In this endeavor, we came across a rather unexpected pitfall compared to other solutions we’ve dealt with, such as non-transactional table formats or Databrick's delta.

The Naming Convention Hiccup

Conventionally, the table naming follows the database.table format. While this works seamlessly with many systems, with Iceberg on Glue, this throws an error:

Exception in User Class: org.apache.spark.sql.AnalysisException : org.apache.hadoop.hive.ql.metadata.HiveException: Unable to fetch table mytable. StorageDescriptor#InputFormat cannot be null for table: mytable (Service: null; Status Code: 0; Error Code: null; Request ID: null; Proxy: null)

So, how do you solve this? Well, you need to prepend the catalog name and adopt the format catalog.database.name. Hence, the correct query to run would be:

spark.read.table("catalog.database.name")

Defining the Catalog Name

The following pertinent question is how one goes about defining the catalog name.

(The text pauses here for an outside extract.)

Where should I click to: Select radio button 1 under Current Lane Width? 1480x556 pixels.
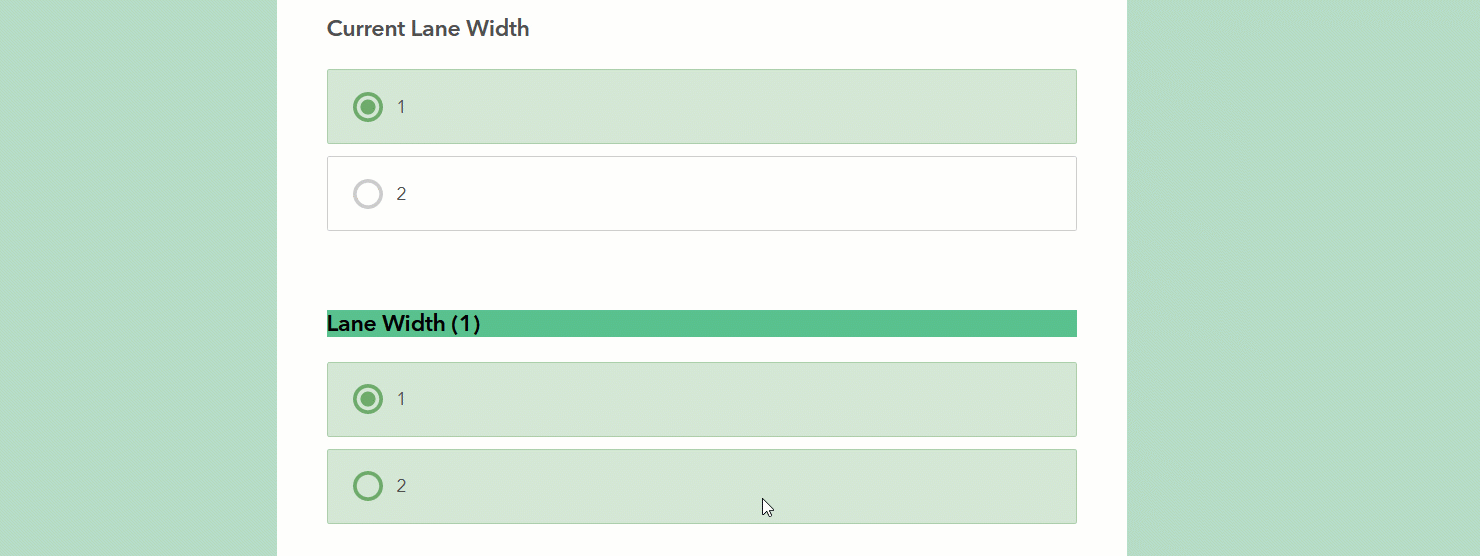point(368,107)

Following the official AWS documentation on how to use Glue with Iceberg (read it here), you'll note that you have to feed the following configuration to your Glue job:

spark.sql.extensions=org.apache.iceberg.spark.extensions.IcebergSparkSessionExtensions 
--conf spark.sql.catalog.glue_catalog=org.apache.iceberg.spark.SparkCatalog 
--conf spark.sql.catalog.glue_catalog.warehouse=s3://<your-warehouse-dir>/ 
--conf spark.sql.catalog.glue_catalog.catalog-impl=org.apache.iceberg.aws.glue.GlueCatalog 
--conf spark.sql.catalog.glue_catalog.io-impl=org.apache.iceberg.aws.s3.S3FileIO

Here, the Iceberg-capable catalog name is depicted as glue_catalog. But it’s important to note that this name is not set in stone. It's customizable. You can set it with any name that resonates with your project or, potentially, this setup to define multiple catalogs.

But here's a peculiarity: this catalog name, although it integrates flawlessly with Iceberg, doesn’t manifest itself when you try:

spark.sql("show catalogs").show()

This query returns empty results, which can be bewildering.

Potential Lake Formation Error

For those who've integrated Lake formation into their AWS ecosystem, there's another error to watch out for:

yspark.sql.utils.AnalysisException: spark_catalog requires a single-part namespace, but got...

This message resembles Spark's behavior, but don't misunderstand the real reason. The error probably comes from your Glue job not having enough access to the Glue table.

Closing Thoughts

With any tech combination, knowing the details can help avoid problems. We faced some surprises with Iceberg and AWS Glue, mainly in naming rules. But solving each issue makes our system more robust and our knowledge better.

For those walking a similar path, I hope this insight provides clarity and aids in a smoother integration of these powerful technologies. Happy coding!